The data is optimized according to the linear programming method, the objective equation is maximized minimum data transmission amount, and the programming constraints are: 1. energy restriction; 2. data conservation constraint. Optimization variable are: x, active transmission time of the node; y_h^k, activation time of transmission group h at node k during transmitting; z, length of time of node forwarding. After optimization, the data transmission is as shown in FIG. 3, each node is activated in turn, simultaneously, the reverse diffraction transmission group that needs to be activated is also activated in turn, and finally the reversely diffracted data is forwarded.

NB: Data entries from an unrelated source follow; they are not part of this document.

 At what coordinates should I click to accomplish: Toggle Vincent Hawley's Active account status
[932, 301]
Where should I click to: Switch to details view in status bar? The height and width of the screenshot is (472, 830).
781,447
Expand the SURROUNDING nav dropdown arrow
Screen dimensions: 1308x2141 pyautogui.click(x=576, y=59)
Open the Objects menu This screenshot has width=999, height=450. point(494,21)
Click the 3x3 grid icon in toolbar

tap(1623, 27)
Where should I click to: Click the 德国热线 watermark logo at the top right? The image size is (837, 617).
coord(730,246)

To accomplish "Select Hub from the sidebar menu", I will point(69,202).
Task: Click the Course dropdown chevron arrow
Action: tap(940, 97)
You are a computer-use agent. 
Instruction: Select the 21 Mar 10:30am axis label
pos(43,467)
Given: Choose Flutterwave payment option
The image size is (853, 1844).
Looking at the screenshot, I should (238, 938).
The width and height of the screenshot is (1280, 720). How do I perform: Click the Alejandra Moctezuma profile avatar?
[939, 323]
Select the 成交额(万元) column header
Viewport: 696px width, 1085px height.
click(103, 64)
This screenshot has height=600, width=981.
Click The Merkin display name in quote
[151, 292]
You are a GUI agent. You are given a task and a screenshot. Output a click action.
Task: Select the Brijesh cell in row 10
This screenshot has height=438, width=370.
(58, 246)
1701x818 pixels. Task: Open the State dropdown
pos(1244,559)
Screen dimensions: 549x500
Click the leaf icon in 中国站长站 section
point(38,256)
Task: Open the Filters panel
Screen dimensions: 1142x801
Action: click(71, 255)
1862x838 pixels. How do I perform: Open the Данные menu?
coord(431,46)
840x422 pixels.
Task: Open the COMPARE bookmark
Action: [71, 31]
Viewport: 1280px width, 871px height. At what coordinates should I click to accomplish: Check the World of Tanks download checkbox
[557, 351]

When node k conducts an active transmission, all nodes which can conduct reverse diffraction communication and target nodes thereof can be obtained, assuming that r is communication distance of reverse diffraction, d is straight line distance between two nodes, thereby all reverse diffraction communication link (l,j) and a set thereof B_k is: B_k={(l,j)|pg_kl≥ζ, d_lj≤r,∀l,j∈I}, in the formula, I refers to all nodes, l and j refer to initial node and target node respectively, each transmission group can be obtained according to the set B of the link, the link which can simultaneously conduct reverse diffraction, which is in order to avoid data collision: when a node is receiving reverse diffraction communication, there can be at most one transmitter within the range r of the node, and G^k_h is used to indicate the hth transmission group when the node k conducts active communication.

As shown in FIG. 4, the maximum and minimum data transmission rates of the network of using reverse diffraction communication (backscatter) and no-using reverse diffraction communication (no-backscatter) are compared, when the number of nodes is increased, the rate can be doubled by using reverse diffraction communication (when there are 39 nodes, 52 bits for using reverse diffraction communication and 23 bits for no-using reverse diffraction communication), and when the number of nodes is small, such as 10 nodes, the data transmission amount can be improved by 30% by reverse diffraction communication.

The invention provides a multifunctional node, the node can collect radio frequency energy, transmit data actively, reverse diffraction data and receive diffraction information from other nodes, when a node in the network is actively communicating, other nodes can conduct information exchange by reverse diffraction communication, especially nodes with lower energy. Thereby the data transmission amount of nodes with lower energy can be improved.

The basic principles and main features of the invention are described above, and it should be understood by those skilled in the art that the invention is not limited by the foregoing embodiments while the above embodiments and specifications describe only the principles of the invention, various modifications and improvements of the invention can be made without departing from the scope of the invention, which are within the scope of the invention as claimed. The scope of the invention is defined by the appended claims and their equivalents.